AI Designs Miniprotein Switches for GPCR Targeting

GPCRs
Credit: Juan Gaetner/ Getty Images / Science Photo Library

Many scientists first encountered G protein–coupled receptors (GPCRs) as a looping sketch across the cell membrane in an early biology textbook. That simple diagram belied the complexity of a receptor family now known to govern vision, smell, hormone sensing, and the actions of countless medicines. Yet despite their centrality, designing molecules that can precisely switch GPCRs on or off has remained one of drug discovery’s most persistent challenges.

A new study led by the UW Medicine Institute for Protein Design and Skape Bio demonstrates that AI‑driven de novo protein design can finally meet that challenge. The work, published recently in Nature, shows that computationally designed miniproteins—compact proteins under 100 amino acids—can be engineered to either activate or block GPCRs with high affinity, potency, and selectivity. The paper is titled “De novo design of miniproteins targeting G protein-coupled receptors.”

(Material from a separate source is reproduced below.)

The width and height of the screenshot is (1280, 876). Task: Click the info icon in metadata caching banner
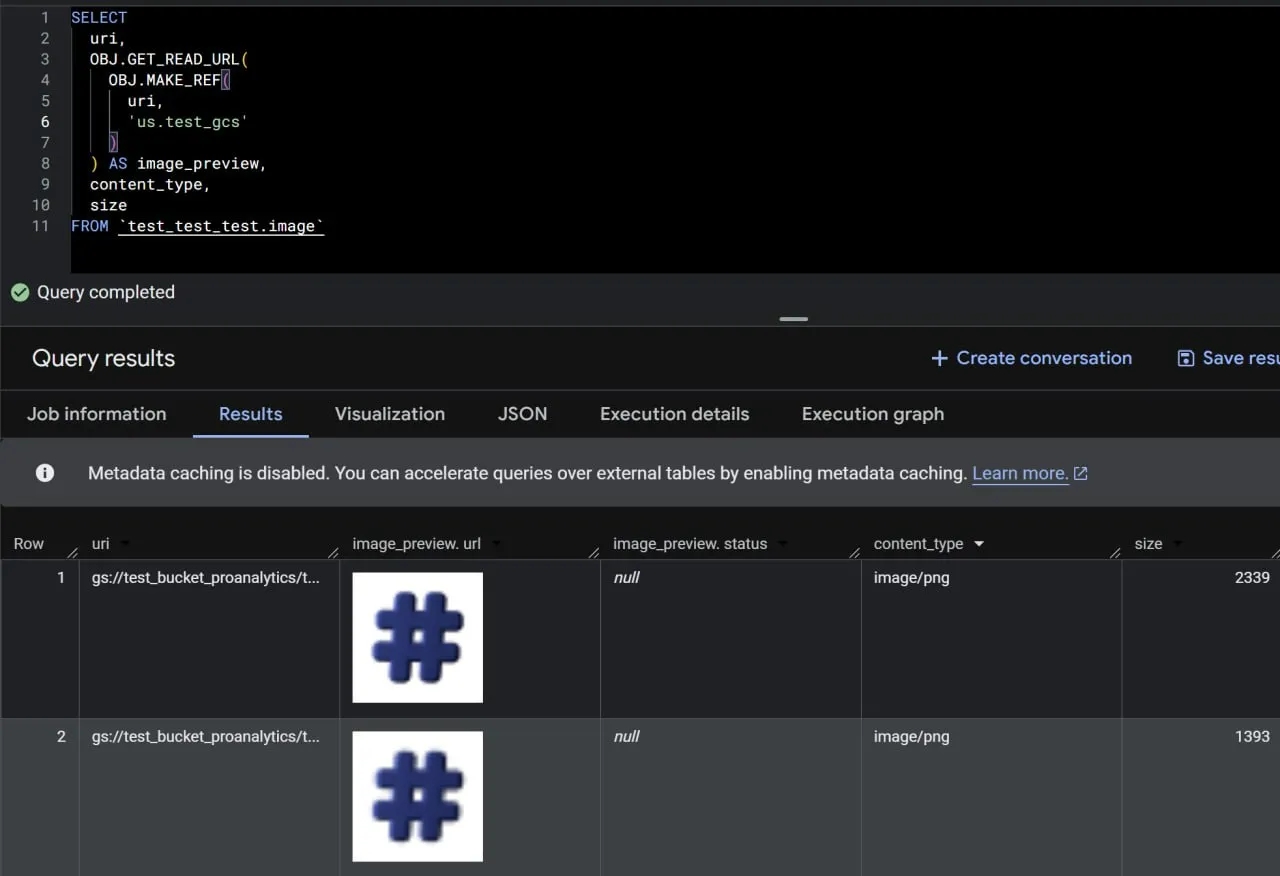tap(45, 473)
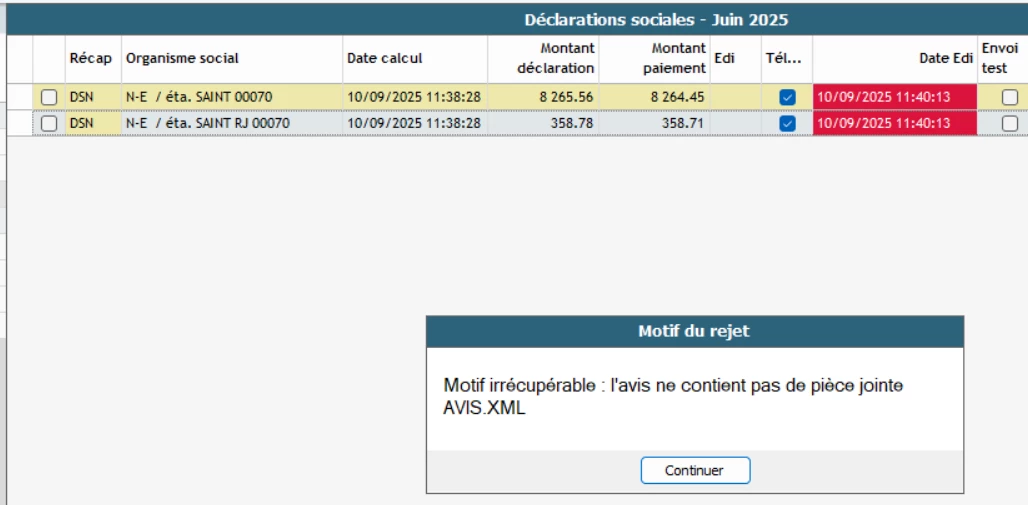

The research team developed a suite of design strategies to create miniproteins capable of slipping into the deep, flexible pockets that govern GPCR signaling. These pockets shift shape depending on whether the receptor is active or inactive, making them difficult to target with conventional biologics. By designing molecules that recognize specific receptor states, the team generated agonists for receptors involved in itch and pain, and antagonists for receptors implicated in cancer, metabolic disease such as diabetes and obesity, and migraine.

GPCR microprotein
A tiny protein (pink) designed on a computer fits into a deep pocket (inset) of a cell surface receptor called a GPCR (blue), allowing scientists to switch cell signaling on or off. [Edin Muratspahić/UW Medicine Institute for Protein Design]

“Protein design takes our understanding of how proteins fold and reverses it—asking if we can envision, with the aid of AI computing, a new protein that sticks to a target in a purpose-built way,” said senior author David Baker, PhD, director of the Institute for Protein Design, professor of biochemistry at the University of Washington School of Medicine, and a Howard Hughes Medical Institute Investigator. “This paper showcases how we can do this repeatedly for different GPCRs in ways that capitalize on their dynamic motion to either activate or inactivate them.”

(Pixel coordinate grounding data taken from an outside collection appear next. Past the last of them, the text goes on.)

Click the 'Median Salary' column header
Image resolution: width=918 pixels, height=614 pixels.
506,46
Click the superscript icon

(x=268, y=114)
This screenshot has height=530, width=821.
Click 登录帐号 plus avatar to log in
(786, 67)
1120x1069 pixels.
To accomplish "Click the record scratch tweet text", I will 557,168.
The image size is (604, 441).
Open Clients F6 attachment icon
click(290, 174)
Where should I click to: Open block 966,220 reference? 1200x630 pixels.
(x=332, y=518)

Cryo‑EM structures of five designed miniproteins closely matched their computational models, underscoring the accuracy of the design pipeline. In one mouse study, a designed chemokine‑receptor antagonist mobilized hematopoietic stem and progenitor cells at levels comparable to a clinically used drug—but with fewer side effects, according to the authors.

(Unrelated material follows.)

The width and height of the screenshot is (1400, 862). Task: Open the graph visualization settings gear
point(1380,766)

For first author Edin Muratspahić, PhD, the moment of validation came when the designed molecules did more than bind. “Seeing computationally designed miniproteins not only bind but actually control GPCR signaling in living cells was a defining moment for me,” he said.

A second major advance reported in the study is a high‑throughput “receptor diversion” screening system that evaluates tens of thousands of designed proteins directly in living human cells. Traditional GPCR screens often require purifying or stabilizing receptors—steps that can distort their natural signaling behavior. By keeping receptors in their native membrane environment, the new system accelerates discovery while preserving biological relevance.

According to corresponding author Christoffer Norn, PhD, co‑founder of Skape Bio, the study lays out a roadmap for all‑computational design of GPCR ligands.

The methods described in the paper are already being adapted at Skape Bio to explore GPCR targets involved in metabolic, inflammatory, and neurologic pathways—areas where conventional discovery efforts have often struggled.